(Extracted records)
Content starts

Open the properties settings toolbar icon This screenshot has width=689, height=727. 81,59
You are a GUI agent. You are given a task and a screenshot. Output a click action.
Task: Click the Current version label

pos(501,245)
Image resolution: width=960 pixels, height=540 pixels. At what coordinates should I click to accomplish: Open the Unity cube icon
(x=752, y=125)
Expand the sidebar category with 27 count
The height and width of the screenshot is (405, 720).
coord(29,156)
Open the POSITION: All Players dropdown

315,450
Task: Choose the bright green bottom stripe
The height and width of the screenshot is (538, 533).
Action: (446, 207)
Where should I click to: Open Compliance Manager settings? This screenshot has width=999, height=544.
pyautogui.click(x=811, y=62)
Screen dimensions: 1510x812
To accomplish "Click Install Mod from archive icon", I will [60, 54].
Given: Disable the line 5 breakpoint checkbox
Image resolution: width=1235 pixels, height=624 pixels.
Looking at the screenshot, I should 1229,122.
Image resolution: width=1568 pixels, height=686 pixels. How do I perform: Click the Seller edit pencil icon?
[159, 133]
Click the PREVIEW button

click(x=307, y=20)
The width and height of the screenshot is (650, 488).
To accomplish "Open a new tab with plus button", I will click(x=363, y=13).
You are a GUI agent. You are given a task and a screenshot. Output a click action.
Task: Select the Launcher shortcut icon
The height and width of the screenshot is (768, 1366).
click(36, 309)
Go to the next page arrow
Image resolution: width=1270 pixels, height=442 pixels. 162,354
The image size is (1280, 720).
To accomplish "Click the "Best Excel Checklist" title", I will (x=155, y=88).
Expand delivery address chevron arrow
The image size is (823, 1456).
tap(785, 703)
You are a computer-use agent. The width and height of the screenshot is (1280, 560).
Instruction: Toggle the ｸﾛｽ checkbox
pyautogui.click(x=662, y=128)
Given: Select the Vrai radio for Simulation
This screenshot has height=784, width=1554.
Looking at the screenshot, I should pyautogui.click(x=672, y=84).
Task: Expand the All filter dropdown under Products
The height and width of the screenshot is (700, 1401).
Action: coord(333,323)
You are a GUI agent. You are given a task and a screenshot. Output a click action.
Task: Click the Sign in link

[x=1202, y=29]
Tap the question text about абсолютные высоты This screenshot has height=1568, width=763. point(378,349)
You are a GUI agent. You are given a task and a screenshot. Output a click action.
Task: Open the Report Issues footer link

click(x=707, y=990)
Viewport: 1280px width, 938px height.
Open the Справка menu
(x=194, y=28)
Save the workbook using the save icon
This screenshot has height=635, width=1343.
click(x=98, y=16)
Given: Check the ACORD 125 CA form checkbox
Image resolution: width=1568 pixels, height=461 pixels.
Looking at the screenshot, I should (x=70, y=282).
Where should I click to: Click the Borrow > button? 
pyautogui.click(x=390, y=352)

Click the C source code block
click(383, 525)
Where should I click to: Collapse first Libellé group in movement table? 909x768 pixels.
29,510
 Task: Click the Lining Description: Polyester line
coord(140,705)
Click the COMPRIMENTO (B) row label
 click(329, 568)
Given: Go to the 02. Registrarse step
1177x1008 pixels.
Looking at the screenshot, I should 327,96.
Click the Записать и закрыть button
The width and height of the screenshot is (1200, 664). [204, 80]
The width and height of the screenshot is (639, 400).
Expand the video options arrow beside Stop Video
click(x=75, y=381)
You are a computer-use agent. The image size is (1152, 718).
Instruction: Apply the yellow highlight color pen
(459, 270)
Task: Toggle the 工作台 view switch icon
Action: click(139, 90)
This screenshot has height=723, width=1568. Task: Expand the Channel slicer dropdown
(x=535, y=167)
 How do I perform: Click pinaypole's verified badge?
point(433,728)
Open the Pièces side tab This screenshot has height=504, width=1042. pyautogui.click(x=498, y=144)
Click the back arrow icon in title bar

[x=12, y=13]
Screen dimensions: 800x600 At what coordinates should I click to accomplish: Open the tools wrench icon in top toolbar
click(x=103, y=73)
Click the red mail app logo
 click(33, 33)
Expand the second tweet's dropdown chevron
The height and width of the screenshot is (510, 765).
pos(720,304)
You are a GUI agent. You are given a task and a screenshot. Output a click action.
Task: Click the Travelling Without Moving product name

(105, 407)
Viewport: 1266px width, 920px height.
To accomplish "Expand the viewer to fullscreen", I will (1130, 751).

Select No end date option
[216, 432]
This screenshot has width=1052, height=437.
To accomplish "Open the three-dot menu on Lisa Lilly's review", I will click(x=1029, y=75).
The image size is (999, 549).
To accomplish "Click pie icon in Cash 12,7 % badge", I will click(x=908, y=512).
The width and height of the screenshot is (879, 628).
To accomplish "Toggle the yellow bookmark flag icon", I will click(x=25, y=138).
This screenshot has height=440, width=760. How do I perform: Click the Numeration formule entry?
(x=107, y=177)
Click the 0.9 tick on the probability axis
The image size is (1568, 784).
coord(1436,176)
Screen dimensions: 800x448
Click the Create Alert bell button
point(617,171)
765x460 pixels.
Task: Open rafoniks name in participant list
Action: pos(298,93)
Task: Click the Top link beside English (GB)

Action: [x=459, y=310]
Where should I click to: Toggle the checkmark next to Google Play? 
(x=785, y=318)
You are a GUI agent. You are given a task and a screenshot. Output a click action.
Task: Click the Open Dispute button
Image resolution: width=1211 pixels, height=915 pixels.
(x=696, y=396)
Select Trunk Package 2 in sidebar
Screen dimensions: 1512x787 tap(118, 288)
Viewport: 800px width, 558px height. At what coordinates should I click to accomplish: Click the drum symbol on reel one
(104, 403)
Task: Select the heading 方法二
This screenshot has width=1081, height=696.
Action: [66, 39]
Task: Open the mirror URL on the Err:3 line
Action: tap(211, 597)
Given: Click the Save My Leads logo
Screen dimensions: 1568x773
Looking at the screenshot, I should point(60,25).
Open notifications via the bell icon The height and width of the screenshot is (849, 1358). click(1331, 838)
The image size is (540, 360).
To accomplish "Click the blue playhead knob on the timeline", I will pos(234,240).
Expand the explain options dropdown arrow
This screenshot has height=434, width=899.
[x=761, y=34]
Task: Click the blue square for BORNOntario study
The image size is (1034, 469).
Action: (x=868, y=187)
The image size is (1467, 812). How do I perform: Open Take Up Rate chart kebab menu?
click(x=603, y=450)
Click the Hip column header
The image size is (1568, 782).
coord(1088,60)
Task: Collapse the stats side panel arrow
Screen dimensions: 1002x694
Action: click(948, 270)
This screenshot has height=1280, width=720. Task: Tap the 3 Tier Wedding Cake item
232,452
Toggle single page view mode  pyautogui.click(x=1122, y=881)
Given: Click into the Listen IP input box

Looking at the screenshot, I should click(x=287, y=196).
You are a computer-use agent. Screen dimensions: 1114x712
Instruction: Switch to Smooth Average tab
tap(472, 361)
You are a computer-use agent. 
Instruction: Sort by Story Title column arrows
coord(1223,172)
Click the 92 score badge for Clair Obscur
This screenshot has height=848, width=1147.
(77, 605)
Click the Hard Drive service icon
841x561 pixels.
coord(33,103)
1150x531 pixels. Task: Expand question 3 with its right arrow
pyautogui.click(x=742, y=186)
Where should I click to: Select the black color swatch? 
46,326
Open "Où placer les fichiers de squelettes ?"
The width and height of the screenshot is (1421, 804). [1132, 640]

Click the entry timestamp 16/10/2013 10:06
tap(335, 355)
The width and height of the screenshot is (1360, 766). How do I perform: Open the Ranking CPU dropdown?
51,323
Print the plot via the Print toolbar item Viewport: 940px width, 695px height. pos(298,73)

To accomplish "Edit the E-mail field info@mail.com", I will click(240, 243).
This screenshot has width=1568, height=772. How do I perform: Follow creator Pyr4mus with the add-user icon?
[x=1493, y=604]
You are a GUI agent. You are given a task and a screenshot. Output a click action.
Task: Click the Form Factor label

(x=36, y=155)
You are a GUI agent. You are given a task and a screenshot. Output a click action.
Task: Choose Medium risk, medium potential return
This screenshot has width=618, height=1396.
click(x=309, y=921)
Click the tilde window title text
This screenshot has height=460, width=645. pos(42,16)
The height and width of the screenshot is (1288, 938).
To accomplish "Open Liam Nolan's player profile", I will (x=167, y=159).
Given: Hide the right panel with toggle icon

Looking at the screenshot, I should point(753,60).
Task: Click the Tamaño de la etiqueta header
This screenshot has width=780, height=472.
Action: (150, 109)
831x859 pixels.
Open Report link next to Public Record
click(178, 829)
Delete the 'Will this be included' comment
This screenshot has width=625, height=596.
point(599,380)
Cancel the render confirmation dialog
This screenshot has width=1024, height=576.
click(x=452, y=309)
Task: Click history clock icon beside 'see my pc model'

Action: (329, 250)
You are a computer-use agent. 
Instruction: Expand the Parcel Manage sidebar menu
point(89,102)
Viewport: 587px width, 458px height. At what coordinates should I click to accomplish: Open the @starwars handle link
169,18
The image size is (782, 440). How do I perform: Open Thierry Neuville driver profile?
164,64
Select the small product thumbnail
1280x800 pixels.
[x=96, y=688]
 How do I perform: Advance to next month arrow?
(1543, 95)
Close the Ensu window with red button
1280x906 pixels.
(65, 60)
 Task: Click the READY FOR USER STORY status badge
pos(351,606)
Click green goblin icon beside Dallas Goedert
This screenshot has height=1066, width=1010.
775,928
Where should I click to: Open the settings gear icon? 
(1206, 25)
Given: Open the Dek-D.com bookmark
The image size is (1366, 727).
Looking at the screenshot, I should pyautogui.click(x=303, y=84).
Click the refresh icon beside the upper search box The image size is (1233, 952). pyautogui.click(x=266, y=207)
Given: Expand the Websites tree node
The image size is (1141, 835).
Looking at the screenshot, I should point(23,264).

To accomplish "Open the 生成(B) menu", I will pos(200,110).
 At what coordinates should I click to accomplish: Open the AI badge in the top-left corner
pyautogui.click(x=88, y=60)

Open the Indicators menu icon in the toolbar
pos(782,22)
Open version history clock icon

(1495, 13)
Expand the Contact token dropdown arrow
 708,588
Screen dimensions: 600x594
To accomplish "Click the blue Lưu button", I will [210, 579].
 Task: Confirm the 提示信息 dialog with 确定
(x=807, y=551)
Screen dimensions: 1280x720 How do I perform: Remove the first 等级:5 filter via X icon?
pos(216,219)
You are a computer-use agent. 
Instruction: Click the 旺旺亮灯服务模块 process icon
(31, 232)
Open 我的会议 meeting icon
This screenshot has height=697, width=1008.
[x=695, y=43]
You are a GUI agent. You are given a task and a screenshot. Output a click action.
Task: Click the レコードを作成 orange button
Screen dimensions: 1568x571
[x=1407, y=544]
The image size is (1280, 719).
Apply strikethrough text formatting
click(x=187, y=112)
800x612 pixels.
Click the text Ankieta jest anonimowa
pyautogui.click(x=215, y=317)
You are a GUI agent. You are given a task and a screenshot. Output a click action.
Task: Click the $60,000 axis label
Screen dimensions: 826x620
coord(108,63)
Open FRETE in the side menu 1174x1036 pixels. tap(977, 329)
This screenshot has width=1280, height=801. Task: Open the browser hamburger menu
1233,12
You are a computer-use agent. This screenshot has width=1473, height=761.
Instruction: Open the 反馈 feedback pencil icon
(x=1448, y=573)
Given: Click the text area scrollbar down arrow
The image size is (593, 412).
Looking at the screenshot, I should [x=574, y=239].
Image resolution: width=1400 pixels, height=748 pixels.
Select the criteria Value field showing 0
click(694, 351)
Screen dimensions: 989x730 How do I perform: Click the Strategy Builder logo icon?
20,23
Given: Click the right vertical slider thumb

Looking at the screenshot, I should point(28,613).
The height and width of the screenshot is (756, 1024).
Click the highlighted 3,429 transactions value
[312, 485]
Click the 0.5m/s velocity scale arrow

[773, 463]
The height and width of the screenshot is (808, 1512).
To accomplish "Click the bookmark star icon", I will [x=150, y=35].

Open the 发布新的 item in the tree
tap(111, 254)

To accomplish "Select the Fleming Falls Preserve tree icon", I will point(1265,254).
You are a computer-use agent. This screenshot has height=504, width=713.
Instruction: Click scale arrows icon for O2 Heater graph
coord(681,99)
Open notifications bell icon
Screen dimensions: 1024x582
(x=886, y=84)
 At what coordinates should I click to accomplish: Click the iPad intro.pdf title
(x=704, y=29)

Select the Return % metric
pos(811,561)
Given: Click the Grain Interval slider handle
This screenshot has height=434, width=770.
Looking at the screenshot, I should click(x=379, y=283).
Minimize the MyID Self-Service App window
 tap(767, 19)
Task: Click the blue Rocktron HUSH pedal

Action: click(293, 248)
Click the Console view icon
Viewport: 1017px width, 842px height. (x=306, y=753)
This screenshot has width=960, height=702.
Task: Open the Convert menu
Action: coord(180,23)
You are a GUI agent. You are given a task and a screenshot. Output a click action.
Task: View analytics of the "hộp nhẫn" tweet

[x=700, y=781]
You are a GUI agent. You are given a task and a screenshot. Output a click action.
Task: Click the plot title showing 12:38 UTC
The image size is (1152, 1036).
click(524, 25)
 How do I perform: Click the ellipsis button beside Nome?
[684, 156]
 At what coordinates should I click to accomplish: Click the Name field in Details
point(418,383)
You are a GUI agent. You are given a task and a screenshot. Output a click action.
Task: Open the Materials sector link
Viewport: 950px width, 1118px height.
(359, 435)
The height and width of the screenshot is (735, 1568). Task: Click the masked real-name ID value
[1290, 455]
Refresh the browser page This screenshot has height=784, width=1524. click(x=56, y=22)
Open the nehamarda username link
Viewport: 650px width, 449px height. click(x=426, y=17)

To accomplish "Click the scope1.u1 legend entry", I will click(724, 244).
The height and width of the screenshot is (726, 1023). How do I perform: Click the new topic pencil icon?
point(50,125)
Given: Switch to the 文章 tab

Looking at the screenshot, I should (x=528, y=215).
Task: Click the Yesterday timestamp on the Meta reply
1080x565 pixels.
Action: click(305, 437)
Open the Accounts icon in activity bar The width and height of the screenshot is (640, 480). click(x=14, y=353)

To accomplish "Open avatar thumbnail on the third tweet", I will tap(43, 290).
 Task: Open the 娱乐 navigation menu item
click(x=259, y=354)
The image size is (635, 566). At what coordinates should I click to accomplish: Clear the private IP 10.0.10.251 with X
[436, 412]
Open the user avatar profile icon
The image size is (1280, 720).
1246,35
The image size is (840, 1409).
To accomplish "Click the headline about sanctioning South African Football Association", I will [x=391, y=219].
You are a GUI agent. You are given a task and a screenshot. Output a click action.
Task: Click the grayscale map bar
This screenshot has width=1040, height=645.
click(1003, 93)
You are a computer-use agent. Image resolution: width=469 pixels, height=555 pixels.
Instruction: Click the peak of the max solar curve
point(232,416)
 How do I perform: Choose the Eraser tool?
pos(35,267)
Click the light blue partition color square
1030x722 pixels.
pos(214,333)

Content ends

◆ Brief:
Copy the lines above exactly, from the very first through the one containing "Given: Disable the line 5 breakpoint checkbox", and include no other line.

◆ Answer to this exercise:
Open the properties settings toolbar icon This screenshot has width=689, height=727. 81,59
You are a GUI agent. You are given a task and a screenshot. Output a click action.
Task: Click the Current version label

pos(501,245)
Image resolution: width=960 pixels, height=540 pixels. At what coordinates should I click to accomplish: Open the Unity cube icon
(x=752, y=125)
Expand the sidebar category with 27 count
The height and width of the screenshot is (405, 720).
coord(29,156)
Open the POSITION: All Players dropdown

315,450
Task: Choose the bright green bottom stripe
The height and width of the screenshot is (538, 533).
Action: (446, 207)
Where should I click to: Open Compliance Manager settings? This screenshot has width=999, height=544.
pyautogui.click(x=811, y=62)
Screen dimensions: 1510x812
To accomplish "Click Install Mod from archive icon", I will [60, 54].
Given: Disable the line 5 breakpoint checkbox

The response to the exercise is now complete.